Rewrite the listing below with every occurrence of "Blog" changed to "News" and nothing else altered.
***
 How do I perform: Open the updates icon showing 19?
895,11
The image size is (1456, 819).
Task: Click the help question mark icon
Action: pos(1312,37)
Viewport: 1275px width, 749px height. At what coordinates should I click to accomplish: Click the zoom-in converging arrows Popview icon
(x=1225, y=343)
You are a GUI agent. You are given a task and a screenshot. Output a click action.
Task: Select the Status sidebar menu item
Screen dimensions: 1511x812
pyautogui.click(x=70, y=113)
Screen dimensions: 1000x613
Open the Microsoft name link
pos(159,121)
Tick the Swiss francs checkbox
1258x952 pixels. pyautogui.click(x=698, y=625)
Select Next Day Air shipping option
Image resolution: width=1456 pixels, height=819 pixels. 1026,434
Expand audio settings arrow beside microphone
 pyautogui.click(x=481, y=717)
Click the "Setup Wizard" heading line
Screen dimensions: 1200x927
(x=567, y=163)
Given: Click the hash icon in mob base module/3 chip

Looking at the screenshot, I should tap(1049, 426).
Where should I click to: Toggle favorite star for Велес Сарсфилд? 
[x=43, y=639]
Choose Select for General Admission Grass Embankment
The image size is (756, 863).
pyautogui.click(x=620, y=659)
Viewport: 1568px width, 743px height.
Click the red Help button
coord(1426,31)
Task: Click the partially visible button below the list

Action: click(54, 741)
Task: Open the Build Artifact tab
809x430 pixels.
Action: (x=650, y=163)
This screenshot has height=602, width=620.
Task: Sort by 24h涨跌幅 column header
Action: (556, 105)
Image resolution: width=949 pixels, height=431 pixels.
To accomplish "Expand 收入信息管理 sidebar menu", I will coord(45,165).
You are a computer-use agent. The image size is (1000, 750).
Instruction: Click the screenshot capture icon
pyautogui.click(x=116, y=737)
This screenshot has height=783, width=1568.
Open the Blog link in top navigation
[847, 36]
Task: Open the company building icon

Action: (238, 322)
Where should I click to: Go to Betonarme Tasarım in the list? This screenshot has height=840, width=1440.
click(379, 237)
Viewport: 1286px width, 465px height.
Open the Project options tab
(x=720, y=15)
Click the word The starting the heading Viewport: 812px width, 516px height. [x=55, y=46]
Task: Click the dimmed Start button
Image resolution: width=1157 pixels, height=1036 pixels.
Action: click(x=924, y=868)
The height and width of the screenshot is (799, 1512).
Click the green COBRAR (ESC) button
***
ANSWER TO THE PROBLEM:
 How do I perform: Open the updates icon showing 19?
895,11
The image size is (1456, 819).
Task: Click the help question mark icon
Action: pos(1312,37)
Viewport: 1275px width, 749px height. At what coordinates should I click to accomplish: Click the zoom-in converging arrows Popview icon
(x=1225, y=343)
You are a GUI agent. You are given a task and a screenshot. Output a click action.
Task: Select the Status sidebar menu item
Screen dimensions: 1511x812
pyautogui.click(x=70, y=113)
Screen dimensions: 1000x613
Open the Microsoft name link
pos(159,121)
Tick the Swiss francs checkbox
1258x952 pixels. pyautogui.click(x=698, y=625)
Select Next Day Air shipping option
Image resolution: width=1456 pixels, height=819 pixels. 1026,434
Expand audio settings arrow beside microphone
 pyautogui.click(x=481, y=717)
Click the "Setup Wizard" heading line
Screen dimensions: 1200x927
(x=567, y=163)
Given: Click the hash icon in mob base module/3 chip

Looking at the screenshot, I should tap(1049, 426).
Where should I click to: Toggle favorite star for Велес Сарсфилд? 
[x=43, y=639]
Choose Select for General Admission Grass Embankment
The image size is (756, 863).
pyautogui.click(x=620, y=659)
Viewport: 1568px width, 743px height.
Click the red Help button
coord(1426,31)
Task: Click the partially visible button below the list

Action: click(54, 741)
Task: Open the Build Artifact tab
809x430 pixels.
Action: (x=650, y=163)
This screenshot has height=602, width=620.
Task: Sort by 24h涨跌幅 column header
Action: (556, 105)
Image resolution: width=949 pixels, height=431 pixels.
To accomplish "Expand 收入信息管理 sidebar menu", I will coord(45,165).
You are a computer-use agent. The image size is (1000, 750).
Instruction: Click the screenshot capture icon
pyautogui.click(x=116, y=737)
This screenshot has height=783, width=1568.
Open the News link in top navigation
[847, 36]
Task: Open the company building icon

Action: (238, 322)
Where should I click to: Go to Betonarme Tasarım in the list? This screenshot has height=840, width=1440.
click(379, 237)
Viewport: 1286px width, 465px height.
Open the Project options tab
(x=720, y=15)
Click the word The starting the heading Viewport: 812px width, 516px height. [x=55, y=46]
Task: Click the dimmed Start button
Image resolution: width=1157 pixels, height=1036 pixels.
Action: click(x=924, y=868)
The height and width of the screenshot is (799, 1512).
Click the green COBRAR (ESC) button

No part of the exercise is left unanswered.